--- START ---
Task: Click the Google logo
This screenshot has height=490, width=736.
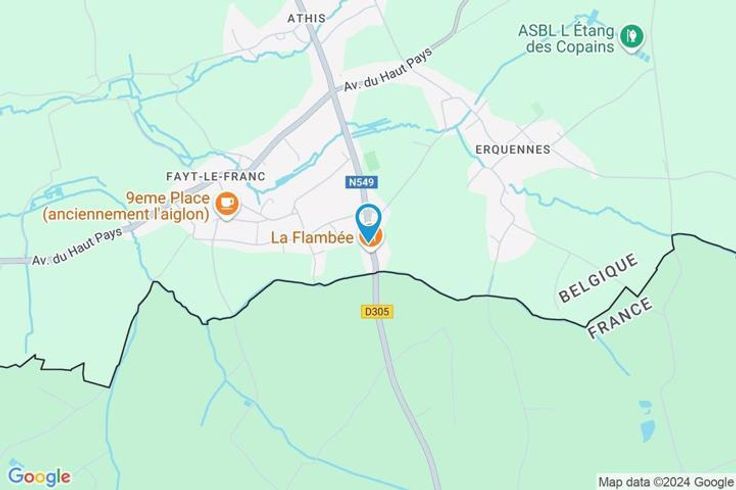Action: pyautogui.click(x=39, y=476)
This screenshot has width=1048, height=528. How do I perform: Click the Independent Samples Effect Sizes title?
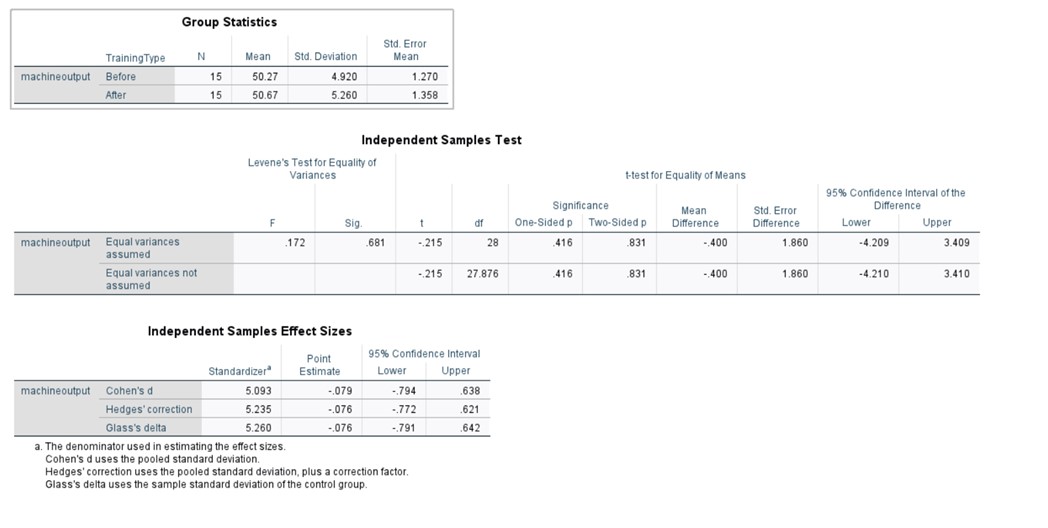pos(249,331)
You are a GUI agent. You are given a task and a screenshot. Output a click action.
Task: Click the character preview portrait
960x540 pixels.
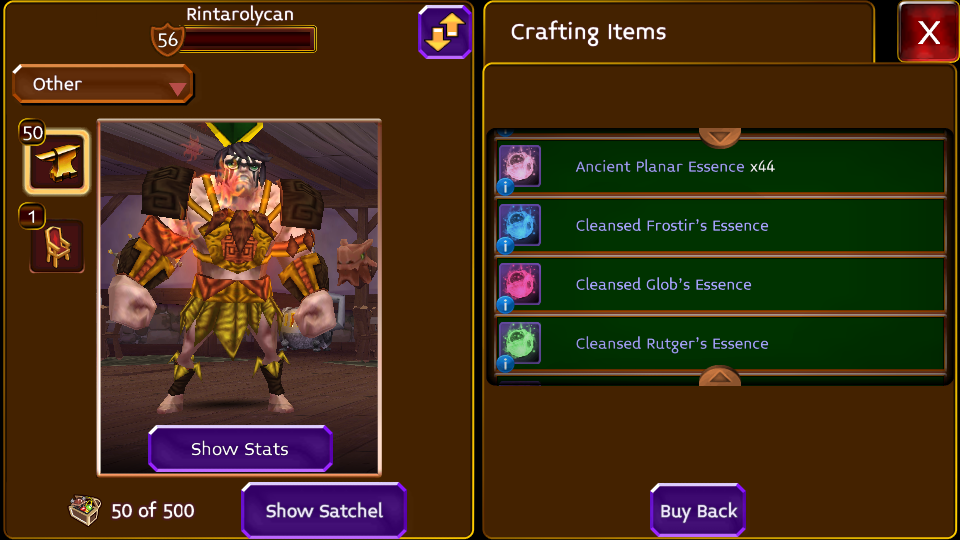point(239,297)
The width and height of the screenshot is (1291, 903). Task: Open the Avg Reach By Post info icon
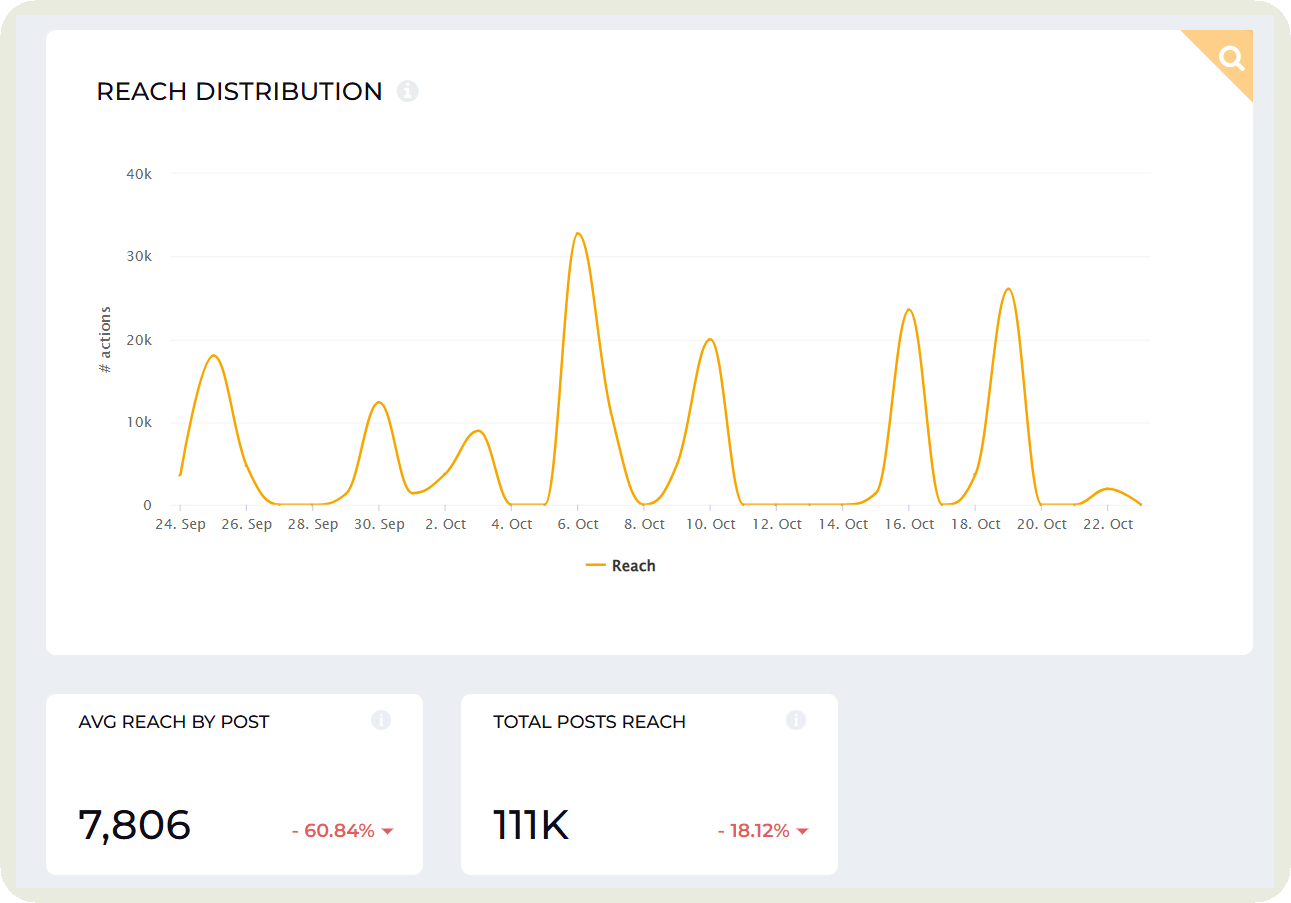[x=381, y=720]
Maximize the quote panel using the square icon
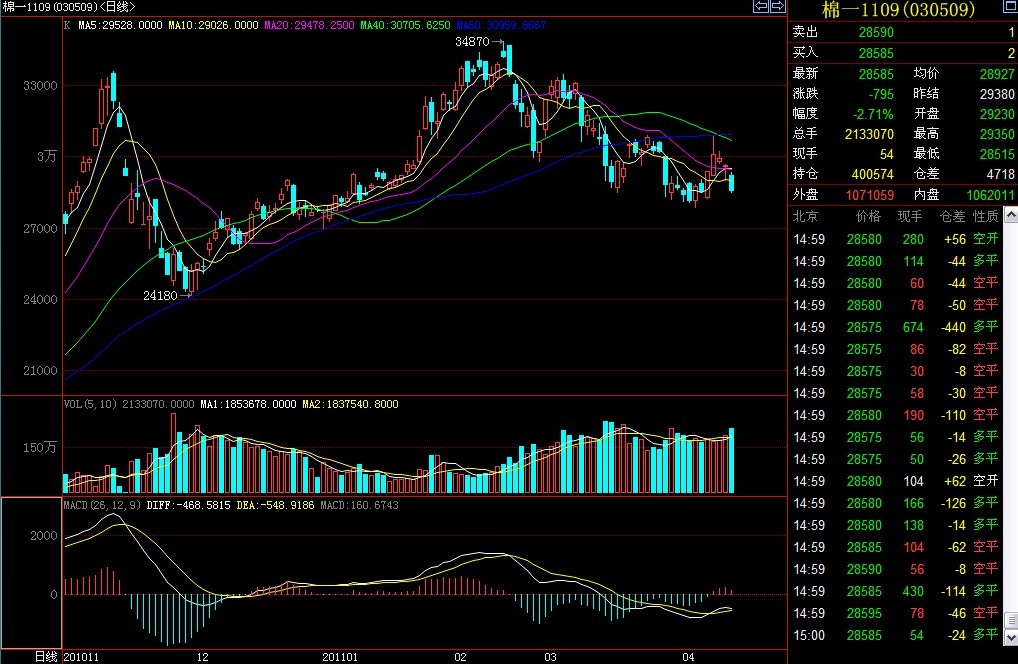1018x664 pixels. (x=1009, y=8)
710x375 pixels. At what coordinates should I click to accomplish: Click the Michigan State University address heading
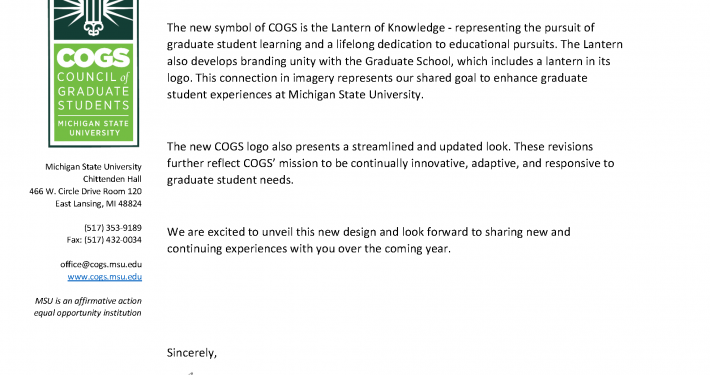pyautogui.click(x=93, y=167)
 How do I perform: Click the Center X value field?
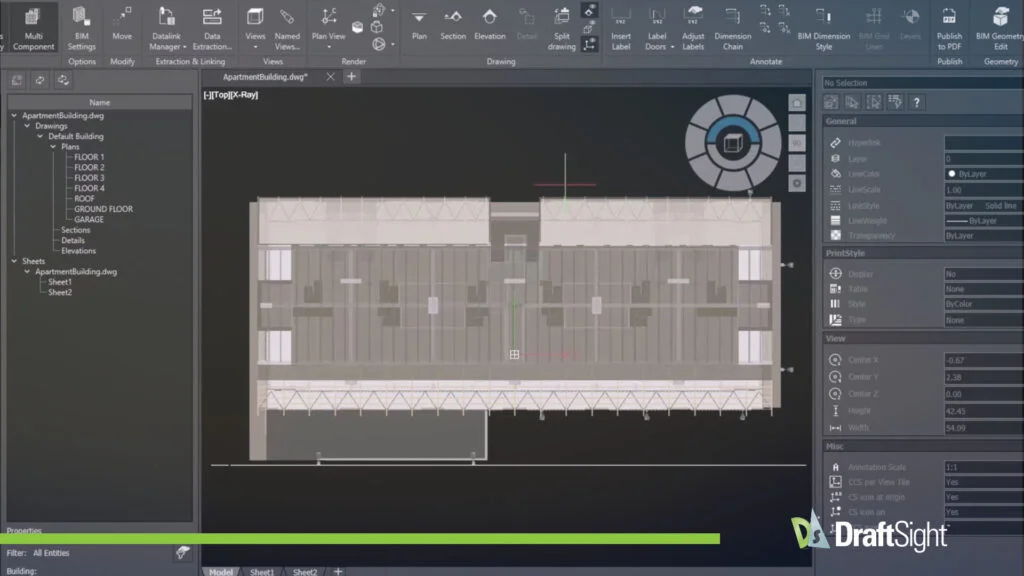pos(982,360)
--- END ---
## PROMPT
The lines wanted run from the one with "Maximize the quote" through the final line of the data; repeat them word for word and skip every picture.

## ANSWER BOX
Maximize the quote panel using the square icon
1018x664 pixels. (x=1009, y=8)
710x375 pixels. At what coordinates should I click to accomplish: Click the Michigan State University address heading
pyautogui.click(x=93, y=167)
 How do I perform: Click the Center X value field?
pos(982,360)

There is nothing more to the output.